Closed ncborcherding closed 4 years ago
Hi, Nick:
Is it possible to just pull mouse gene sets from http://bioinf.wehi.edu.au/MSigDB/? http://bioinf.wehi.edu.au/MSigDB/v7.1/ so no need to do gene name conversion. thanks for developing the Escape package.
Actually this should be easier now - implemented a change that should pull the correct gene names (no ortholog conversion needed). However, the gene returns still as capitalized - so WNT5A as opposed to Wnt5a. The new fix just entails converting to the correct gene nomenclature capitalizations scheme - the following loop should work substantially faster:
for (i in seq_along(GS)) {
GS[[i]]@geneIds <- tolower(GS[[i]]@geneIds)
for (j in seq_len(length(GS[[i]]@geneIds))) {
GS[[i]]@geneIds[j] <- paste(toupper(substring(GS[[i]]@geneIds[j], 1,1)), substring(GS[[i]]@geneIds[j], 2),
sep="", collapse=" ")
}
}
Just based on the submission guidelines for bioconductor, I unfortunately cannot use links for pulling the data or have the gene sets stored in the data (too big).
HI, Nick:
I first pull out mouse gene symbols from msigdbr , then use your code to make GS. I found this works faster for me. m_df = msigdbr(species = "Mus musculus", category = "H") gs <- unique(m_df$gs_name) ls <- list() for (i in seq_along(gs)) { tmp <- m_df[m_df$gs_name == gs[i],] tmp <- tmp$gene_symbol tmp <- unique(tmp) tmp <- GeneSet(tmp, setName=paste(gs[i])) ls[[i]] <- tmp } gs_mouse_H <- GeneSetCollection(ls)

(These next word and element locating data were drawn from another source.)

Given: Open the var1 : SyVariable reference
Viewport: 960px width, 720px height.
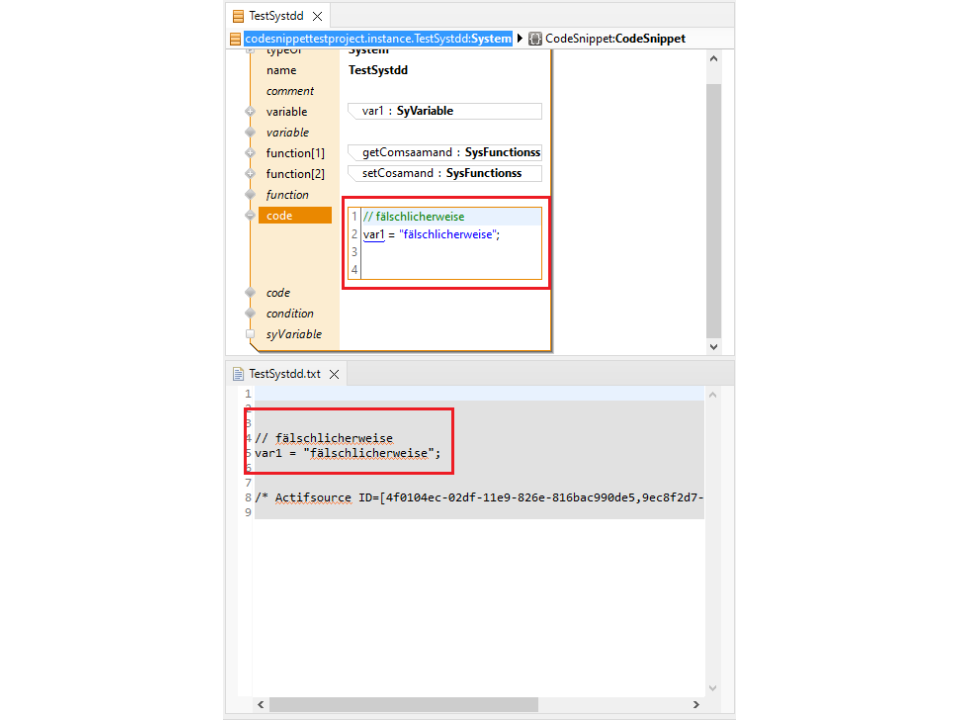Looking at the screenshot, I should pos(444,111).
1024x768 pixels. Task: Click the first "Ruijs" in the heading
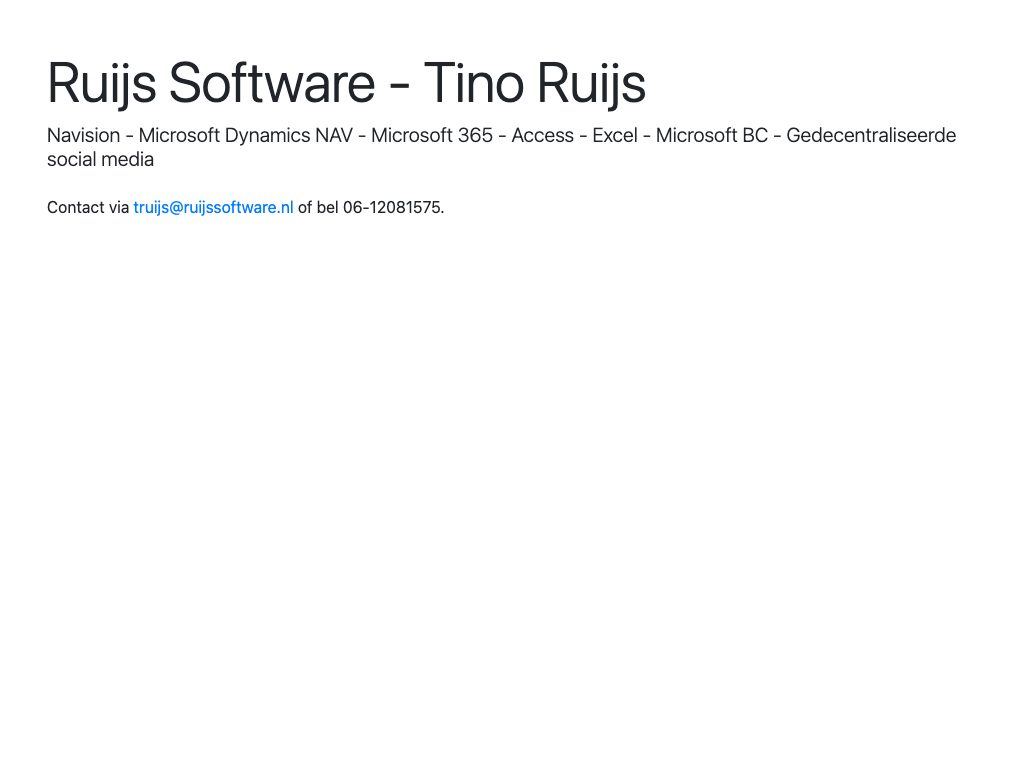tap(101, 82)
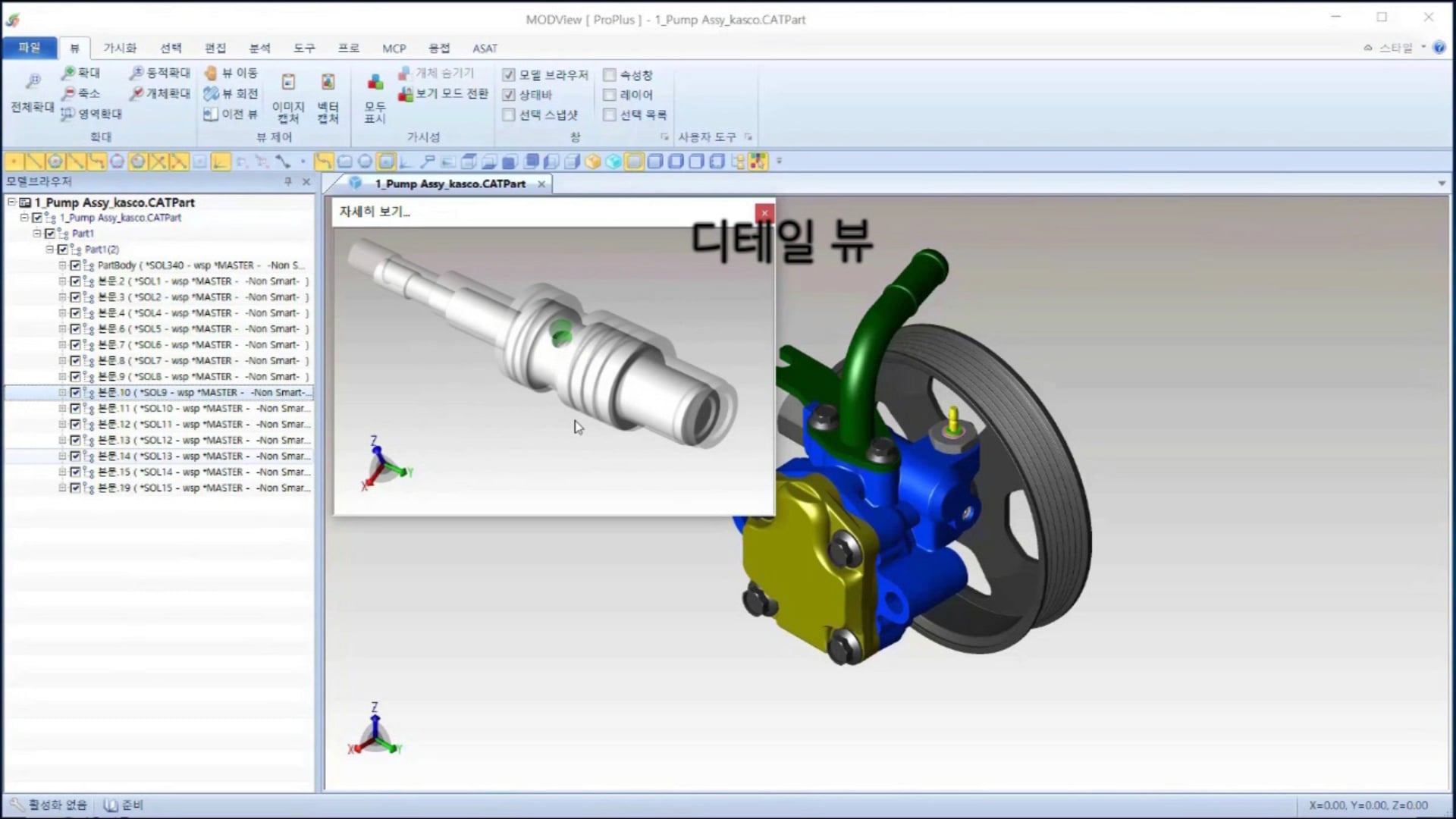Click the 모두 표시 (show all) icon

(x=373, y=95)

Any suggestion for working with large GS? even when I downsampled seurat object, it still took long time to generate the heatmap. Is there a way to filter the most significant ones to plot? Is performPCA meant to do that? but I got this error when I do performPCA
PCA <- performPCA(enriched = ES2, groups = c("Type", "cluster"))
Error in prcomp.default(input, scale. = TRUE): cannot rescale a constant/zero column to unit variance Traceback:
Glad you found something that works and thanks for providing code - hopefully other users will benefit from that.
In terms of large GS/enrichment objects - you are correct, the greater the number of gene sets or single-cells the more comoputational time it will take.
In terms of the PCA error, this is not an issue with the performPCA()
function, but rather you have one or more gene sets with zero variance - so filtering for variance or significance might be a good idea.
thanks Nick. Will you please elaborate on the first point? Do you have an example to do the mean values for each cluster? and which plot do you use, still heatmap? thanks for your time
No problem at all:
So I will combine the the output of enrichIt()
with my meta data using AddMetaData()
and then:
meta <- seurat.object[[]] #Pulls meta data
##Use dplyr to summarise across using your grouping vectors
output <- meta %>%
group_by("Type", "cluster")) %>%
summarise(across(#Columns of interest), median))
You can feed the results into a ggplot with geom_tile or make a matrix out of it and use a heatmap R package - like pheatmap or complex heatmap.
Some of you might notice the difference in pulling say the hallmark library for human (50 gene sets) versus mouse (11 gene sets). This is a product of the annotation available in the msigdb R package. A fix would be to use the human library and then convert to the mouse nomenclature:
Although this is feasible for smaller libraries - the code is a little slow for larger gene set collections. Credit for the conversion goes to radiaj.